*** DATA FOR PROCESSING ***

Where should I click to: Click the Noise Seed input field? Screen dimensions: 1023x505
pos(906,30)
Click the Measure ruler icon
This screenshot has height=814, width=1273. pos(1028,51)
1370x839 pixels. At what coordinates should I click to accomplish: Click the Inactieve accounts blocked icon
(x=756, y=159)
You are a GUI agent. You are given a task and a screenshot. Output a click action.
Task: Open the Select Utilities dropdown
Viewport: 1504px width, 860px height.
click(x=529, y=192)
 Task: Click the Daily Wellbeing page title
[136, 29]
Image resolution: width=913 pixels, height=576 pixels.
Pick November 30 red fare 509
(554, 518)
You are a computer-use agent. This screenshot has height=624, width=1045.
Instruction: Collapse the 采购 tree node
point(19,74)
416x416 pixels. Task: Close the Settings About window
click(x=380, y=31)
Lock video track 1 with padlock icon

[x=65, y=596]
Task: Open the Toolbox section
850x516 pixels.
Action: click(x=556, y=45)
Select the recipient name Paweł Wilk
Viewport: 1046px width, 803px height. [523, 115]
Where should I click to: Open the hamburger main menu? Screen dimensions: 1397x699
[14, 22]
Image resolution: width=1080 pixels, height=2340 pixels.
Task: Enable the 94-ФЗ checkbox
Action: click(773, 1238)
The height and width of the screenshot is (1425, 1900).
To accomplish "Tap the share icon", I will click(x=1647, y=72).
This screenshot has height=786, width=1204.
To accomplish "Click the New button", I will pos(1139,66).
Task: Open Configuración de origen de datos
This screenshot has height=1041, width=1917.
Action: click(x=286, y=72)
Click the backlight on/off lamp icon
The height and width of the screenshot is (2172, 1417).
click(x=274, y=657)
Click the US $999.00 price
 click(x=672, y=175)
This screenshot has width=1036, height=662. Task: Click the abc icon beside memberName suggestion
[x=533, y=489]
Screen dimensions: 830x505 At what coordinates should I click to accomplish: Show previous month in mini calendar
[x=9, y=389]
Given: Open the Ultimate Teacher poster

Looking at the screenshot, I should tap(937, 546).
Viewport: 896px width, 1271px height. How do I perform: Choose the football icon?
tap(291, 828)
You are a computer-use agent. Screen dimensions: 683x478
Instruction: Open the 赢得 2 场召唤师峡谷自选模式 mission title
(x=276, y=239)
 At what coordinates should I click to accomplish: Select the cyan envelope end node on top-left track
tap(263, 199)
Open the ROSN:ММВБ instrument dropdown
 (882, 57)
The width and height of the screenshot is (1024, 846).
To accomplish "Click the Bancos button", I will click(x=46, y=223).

*** End of DATA FOR PROCESSING ***

Above are records; repeat only the lines starting at the line with "You are a computer-use agent. Screen" and ending at the line with "The width and", exactly as they appear, both included.

You are a computer-use agent. Screen dimensions: 683x478
Instruction: Open the 赢得 2 场召唤师峡谷自选模式 mission title
(x=276, y=239)
 At what coordinates should I click to accomplish: Select the cyan envelope end node on top-left track
tap(263, 199)
Open the ROSN:ММВБ instrument dropdown
 (882, 57)
The width and height of the screenshot is (1024, 846).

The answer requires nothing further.